Tuesday, July 28, 2015

REVIEW: City of Women by David Gillham

City of Women
by David R Gillham

Publisher: Putnam Adult
Page Count: 400
Release Date: August 7. 2012
Format: Trade Paperback

How got: personal library; bought from local B&N

First attention getter: pretty cover and storyline of regular Germans during WWII


From GoodReads:

Whom do you trust, whom do you love, and who can be saved?

It is 1943—the height of the Second World War—and Berlin has essentially become a city of women.

Sigrid Schröder is, for all intents and purposes, the model German soldier’s wife: She goes to work every day, does as much with her rations as she can, and dutifully cares for her meddling mother-in-law, all the while ignoring the horrific immoralities of the regime. But behind this façade is an entirely different Sigrid, a woman who dreams of her former lover, now lost in the chaos of the war. Her lover is a Jew.

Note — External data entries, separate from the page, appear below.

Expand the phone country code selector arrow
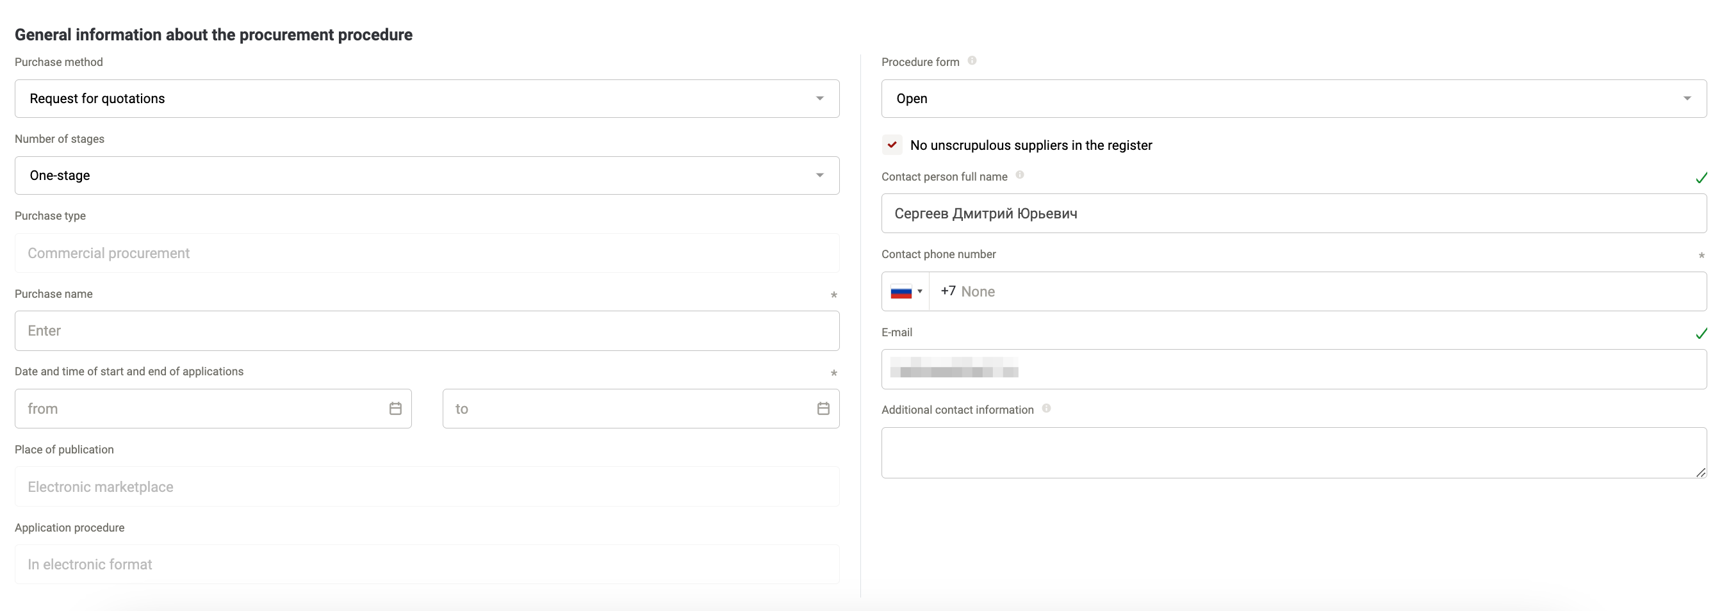The image size is (1722, 611). [x=920, y=291]
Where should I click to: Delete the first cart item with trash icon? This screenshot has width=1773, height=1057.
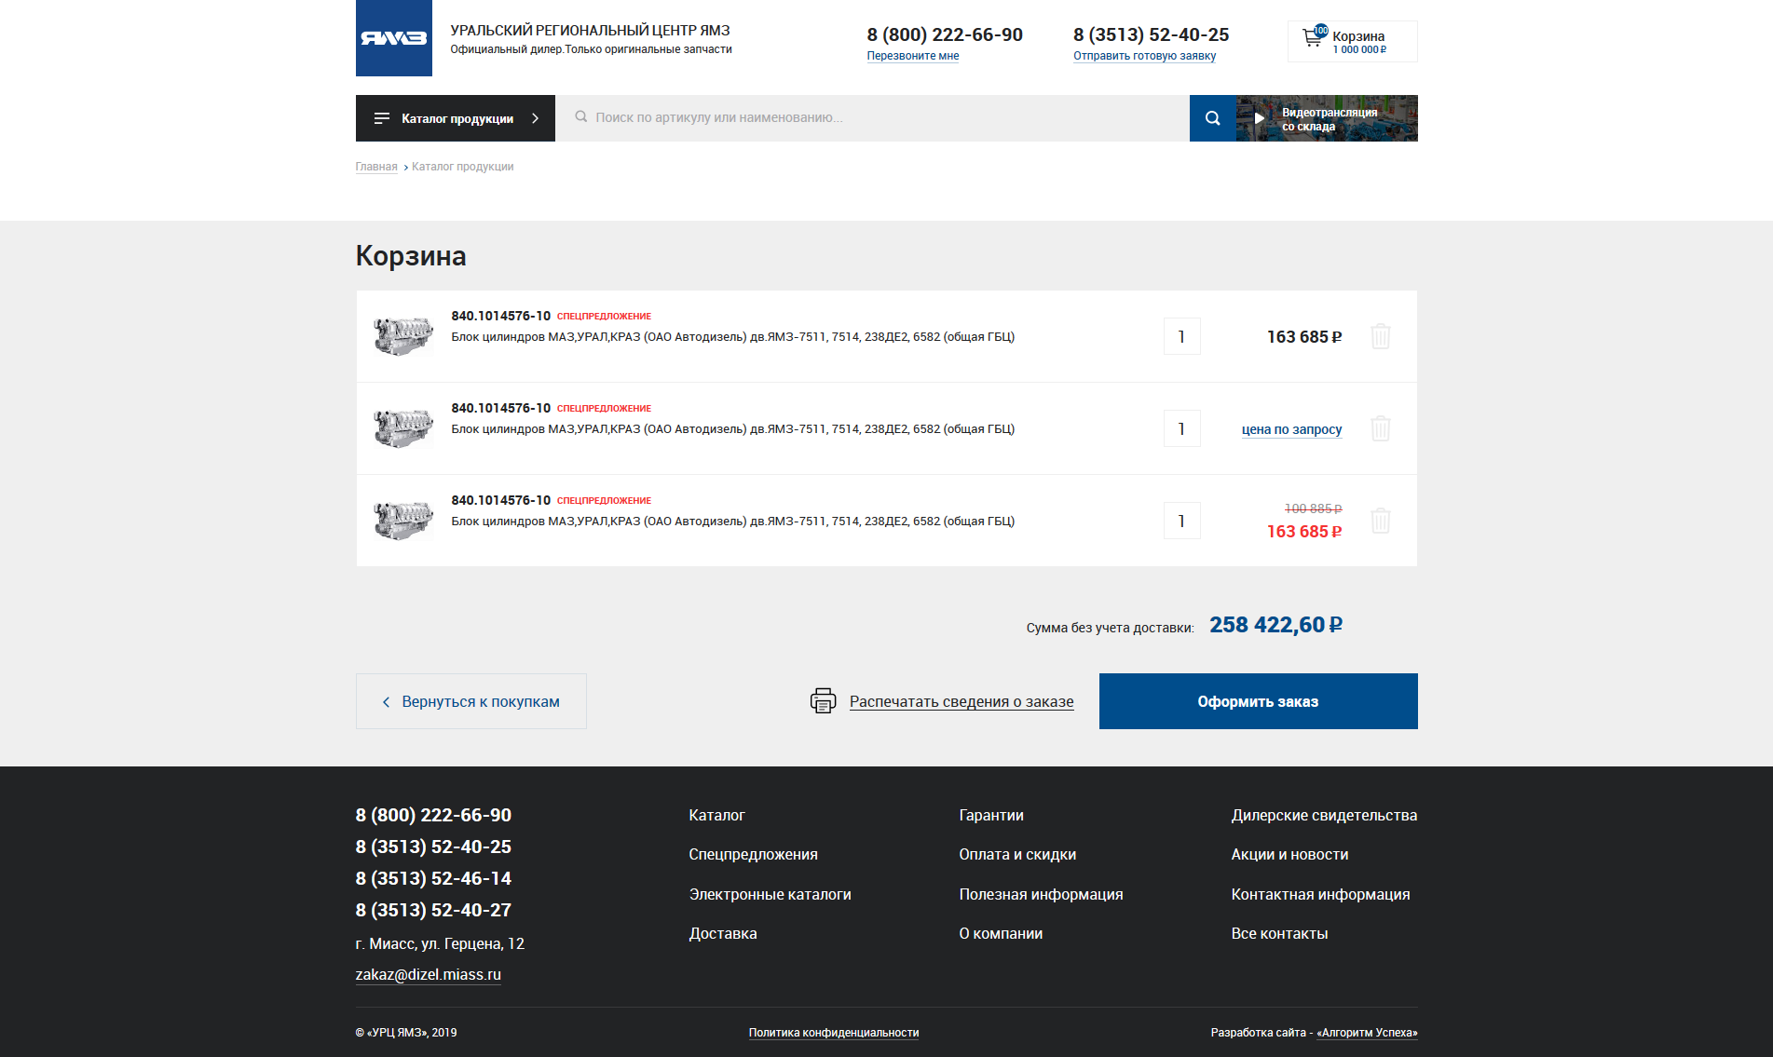(x=1380, y=336)
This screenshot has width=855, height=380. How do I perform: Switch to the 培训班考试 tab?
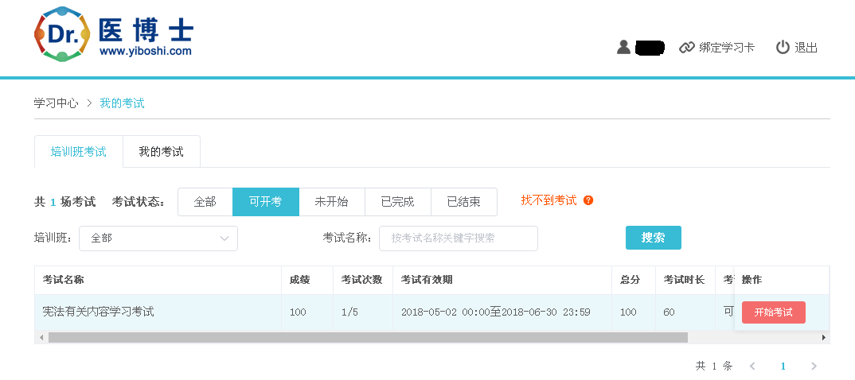79,151
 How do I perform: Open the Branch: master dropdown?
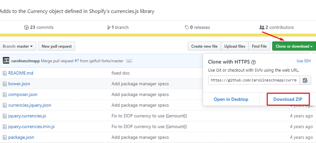point(18,46)
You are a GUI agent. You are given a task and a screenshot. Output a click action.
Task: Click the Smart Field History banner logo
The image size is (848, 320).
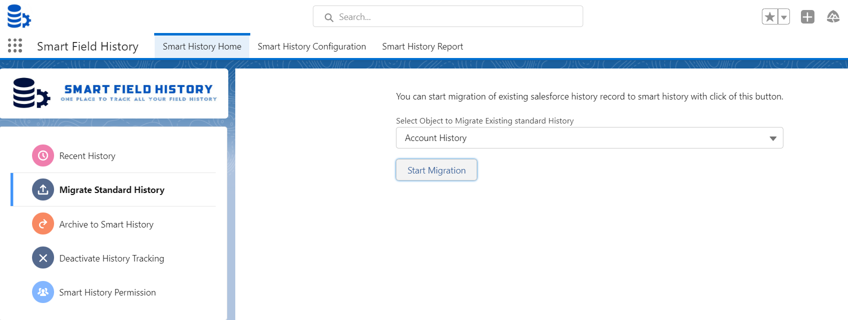pyautogui.click(x=115, y=93)
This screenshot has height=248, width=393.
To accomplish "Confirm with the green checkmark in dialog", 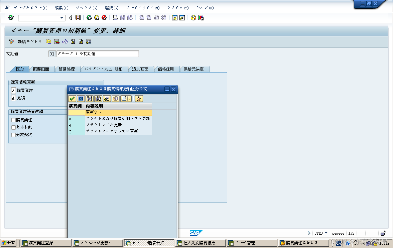I will click(72, 98).
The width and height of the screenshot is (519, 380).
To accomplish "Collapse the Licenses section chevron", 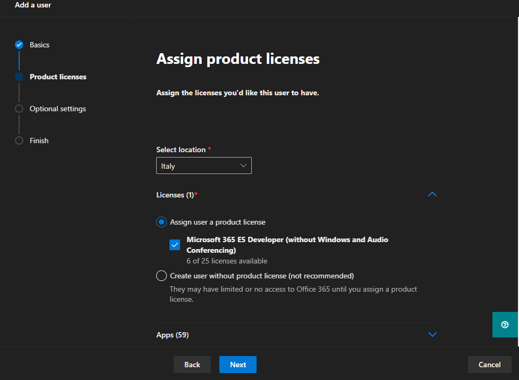I will click(x=432, y=195).
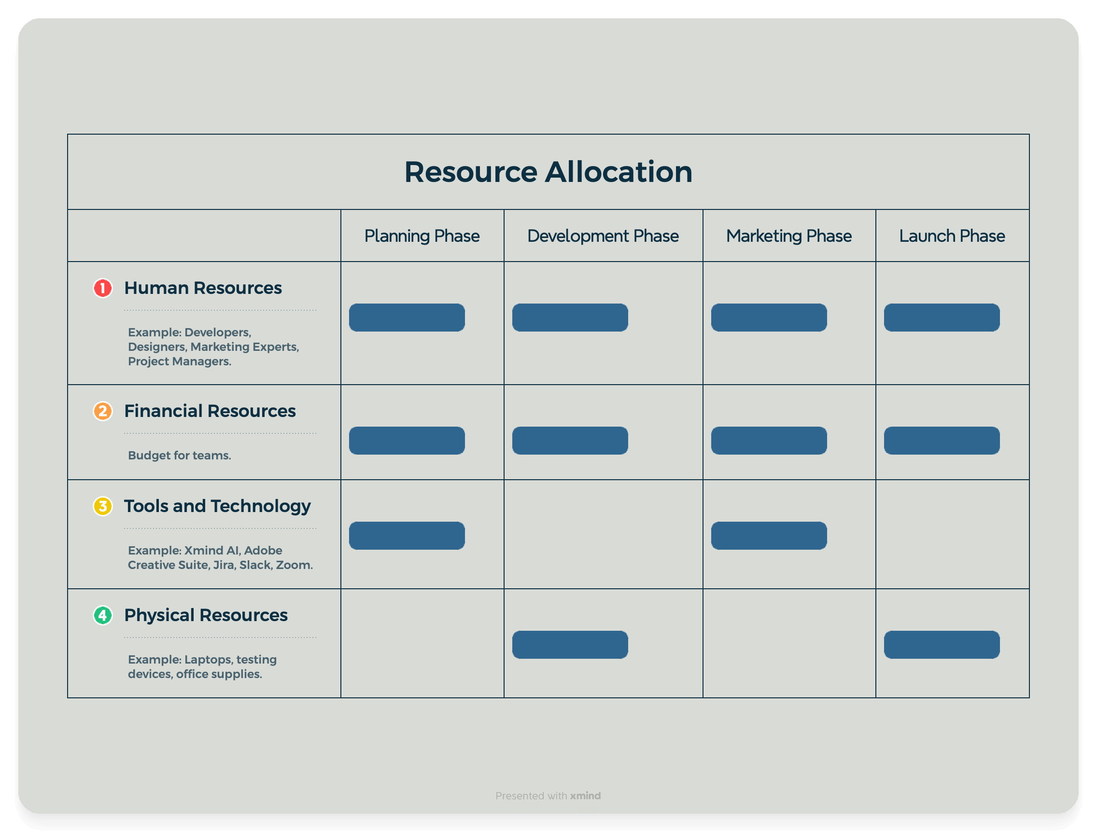
Task: Select the Resource Allocation title cell
Action: pos(548,172)
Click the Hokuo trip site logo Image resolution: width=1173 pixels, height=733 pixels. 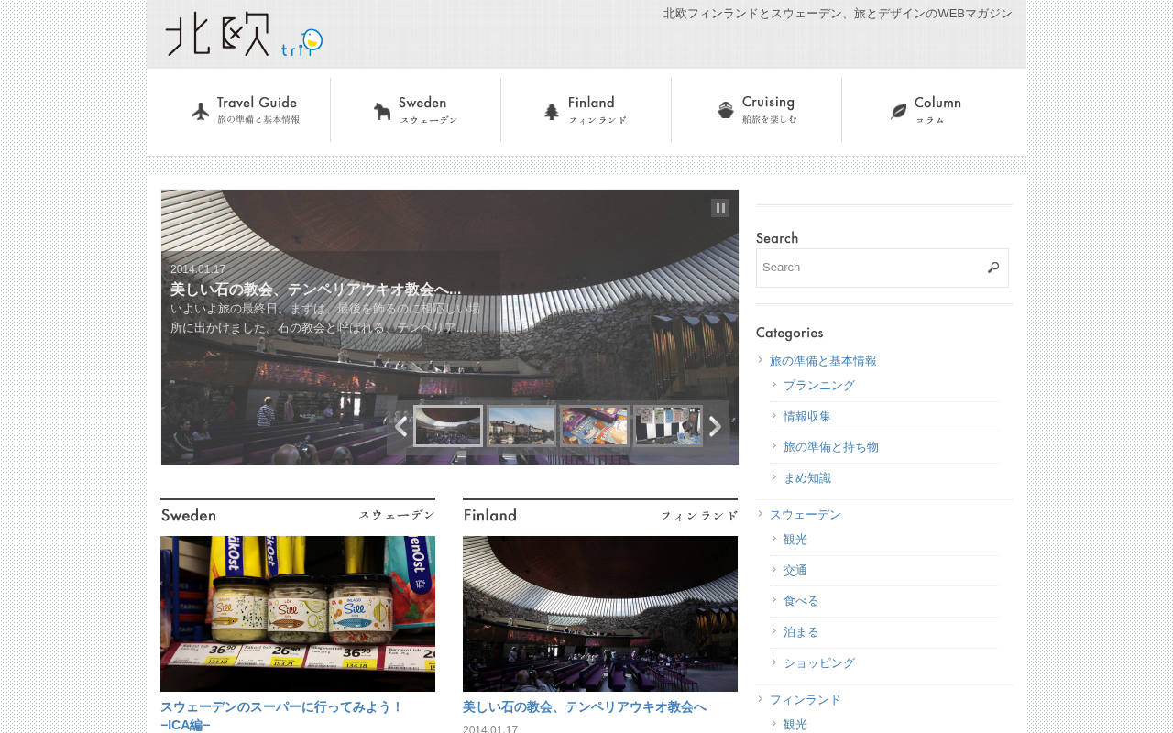click(244, 35)
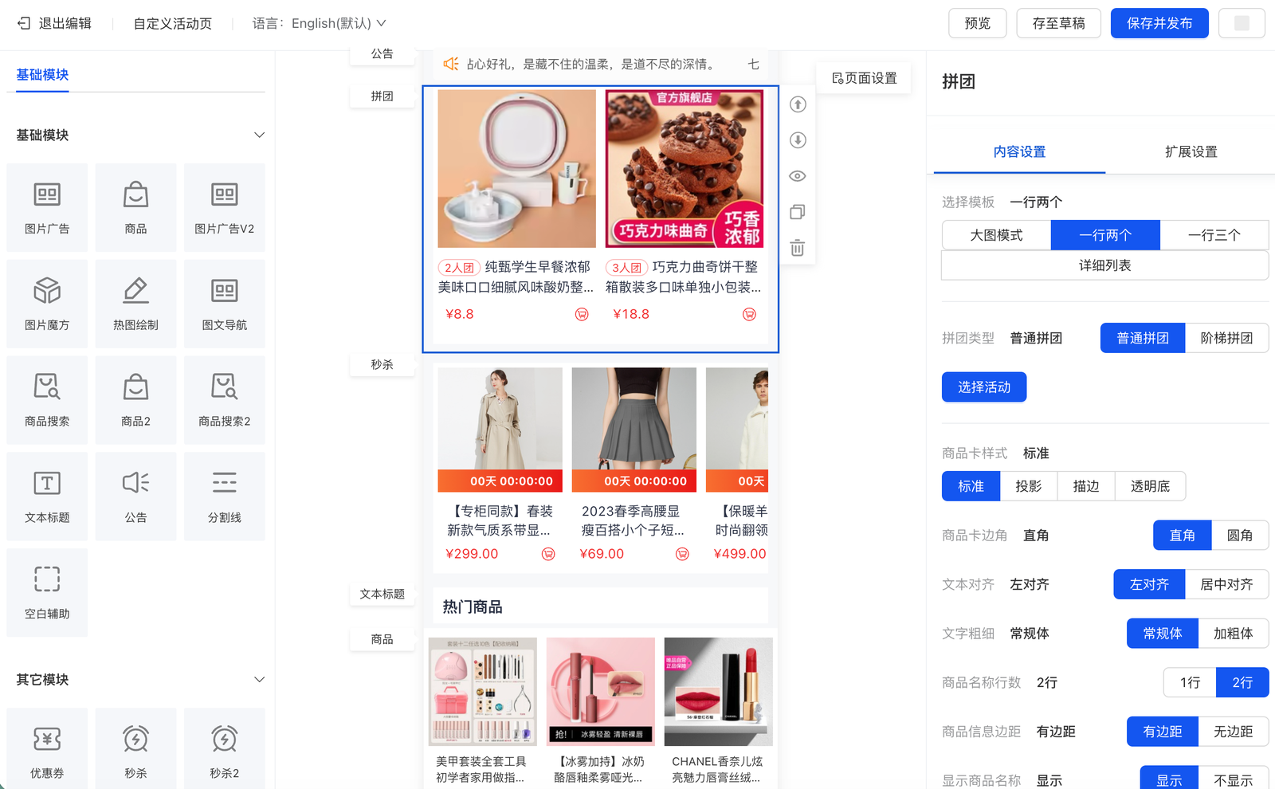Set product card corners to 圆角
The image size is (1275, 789).
1239,536
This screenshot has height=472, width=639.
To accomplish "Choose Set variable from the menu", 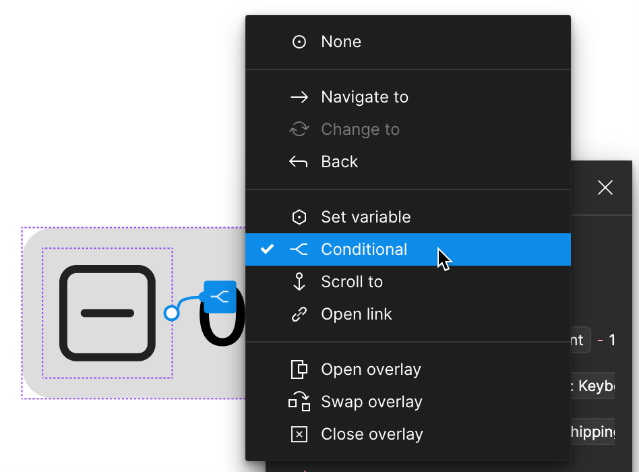I will (365, 216).
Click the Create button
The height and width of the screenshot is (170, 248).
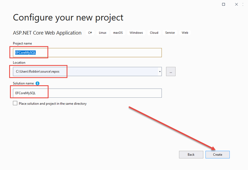(218, 154)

But Sigrid is not the only one with secrets. A high ranking SS officer and his family move down the hall and Sigrid finds herself pulled into their orbit. A young woman doing her duty-year is out of excuses before Sigrid can even ask her any questions. And then there’s the blind man selling pencils on the corner, whose eyes Sigrid can feel following her from behind the darkness of his goggles.

Soon Sigrid is embroiled in a world she knew nothing about, and as her eyes open to the reality around her, the carefully constructed fortress of solitude she has built over the years begins to collapse. She must choose to act on what is right and what is wrong, and what falls somewhere in the shadows between the two. 

In this page-turning novel, David Gillham explores what happens to ordinary people thrust into extraordinary times, and how the choices they make can be the difference between life and death.

My Thoughts:

Star Rating - 5

My favorite part of this book was how intimate a look we get into the daily lives of the average German during WWII. The reader gets an in-depth look at the long lines for food, the ever-looming threat of the Gestapo and watching what one says, the dank fear of the bomb shelters, and the struggle to keep u hope in such a gray, drudge-filled world. I liked how this book showed that not every German was a hard-toed Nazi; some were just trying to survive in a country gone mad.

I really liked Sigrid’s character. She shows incredible character development and change as the story progressed. Starting out as a simple, pushover of a girl, she blossoms into a strong, courageous, and intelligent woman, facing all the circumstances that come her way with aplomb. I liked that she found herself in staying others and conducting her own form of resistance against the Nazis.

I also have to give a shout-out to the other characters, too. I adored the fact that most of the people portrayed are NOT what they appear to be. Allies are betrayers, neighbors are hidden people, soldiers are purveyors of assistance, and those whom one thought would be the biggest threat actually provide the best of help. The author does a great job in layering his characters to create three-dimensional models in which to explore this world through.

This book deserves all the hype it got. With a great setting, balance portrayal of Germany at war, and intense characters with an intriguing story, this book stands out in the WWII historical fiction genre. I’d highly recommend this book to those who enjoy the genre. I heartily hope the author writes something else as the world would benefit by more than his pen.